3. Shewanella can produce even higher potential when we take sodium lactate as the carbon source and add little riboflavin into the system.


Conclusion: According to our experiment, our system is feasible in principle. Lactate can serve as the entry point in material flow and riboflavin as the major factor in energy and information flow, which lays a foundation in the later experiment design. We can use fermentation bacteria to provide carbon sources and electron shuttles, which subsequently, will increase the power generation capability in the co-culture system.



Figure 6. The electrical output of co-culture MFCs with preliminary division of labor


Description: The results show that dividing material, energy and information flow into separated fermentation bacteria is much better than combining the two tasks into one kind of bacteria. We suppose that the production of riboflavins and lactate cannot be consistent in single strain because lactate is the primary metabolites and riboflavin is the secondary.

However, the electricity output cannot sustain for long and decrease promptly (as shown in figure 5).Based on the measurement, samples from anode reaches an excessively low pH (lower than 6.2) which might not meet the survival requirement of Shewanella.

To optimize the system, we try to control the rate of lactate production and adjust the proportion of fermentation bacteria.



Figure 7. The electrical output of co-culture MFCs with optimized division of labor and bacteria proportion.


The maximal potential increased up to 322 mV and could maintain for 30 hours in the optimized three-strain system. (consist of Shewanella and two kinds of E. coli)



Figure 8. The electrical output of co-culture system with fermentation bacteria added 8h later into the system



Figure 12. a (1) A series of voltage brought by different external resistance from Shewanella + ΔpflB ldhE + Rf02S MFC system (2)The polarization curve and power density of Shewanella + ΔpflB ldhE + Rf02S MFC system. Besides, the highest power density can reach to 10mW/m2. b (1)A series of voltage brought by different external resistance from Shewanella + ΔpflB ldhE + B. subtilis (2)The polarization curve and power density of Shewanella + ΔpflB ldhE + B. subtilis MFC system.

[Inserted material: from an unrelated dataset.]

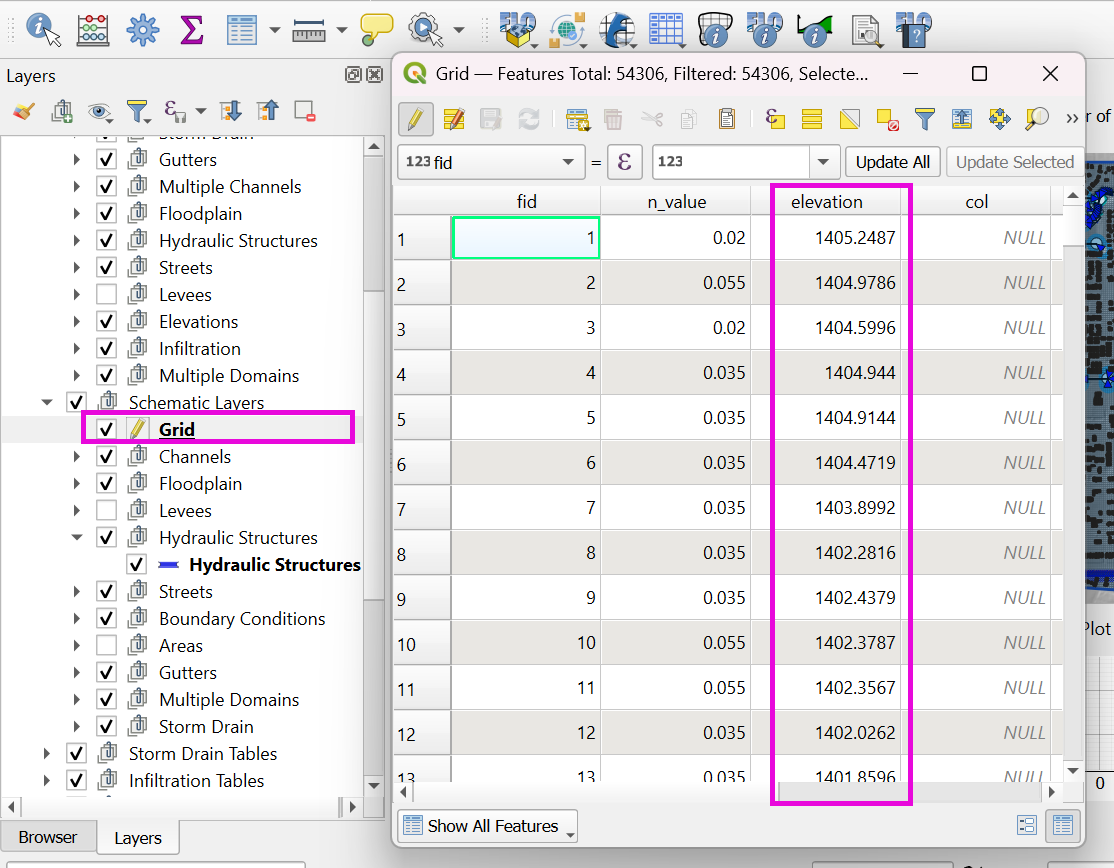Image resolution: width=1114 pixels, height=868 pixels.
Task: Toggle the Storm Drain Tables group checkbox
Action: 77,754
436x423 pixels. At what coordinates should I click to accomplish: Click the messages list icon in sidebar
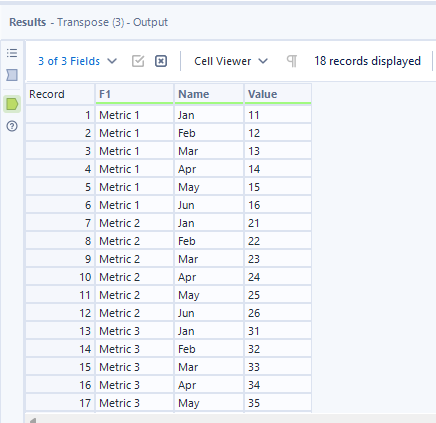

The relations between current density and voltage is referred as polarization curve while the power curve can represent the relations between output power density and current density. We can learn from the figure 13, the highest power density of (1) reaches 10 mW/m2 and (2) reaches 17 mW/m2.



Figure 13. (a) The comparison of polarization curve and power curve among Shewanella, Shewanella + MG1655, Shewanella + ΔpflB ldhE + Rf02S. (b)The comparison of polarization curve and power curve among Shewanella, Shewanella + MG1655 and Shewanella + ΔpflB ldhE + B. Subtilis.


It is obvious that the power output in three-strain MFC systems with a more complete division of labor are far greater than single-strain and two-strian MFCs.


It significantly improves the commensalism relations between electricigens and fermentation bacteria.



Figure 14. The comparison of polarization curve and power curve among Shewanella + ΔpflB ldhE + B. Subtilis and Shewanella + ΔpflB ldhE + Rf02S.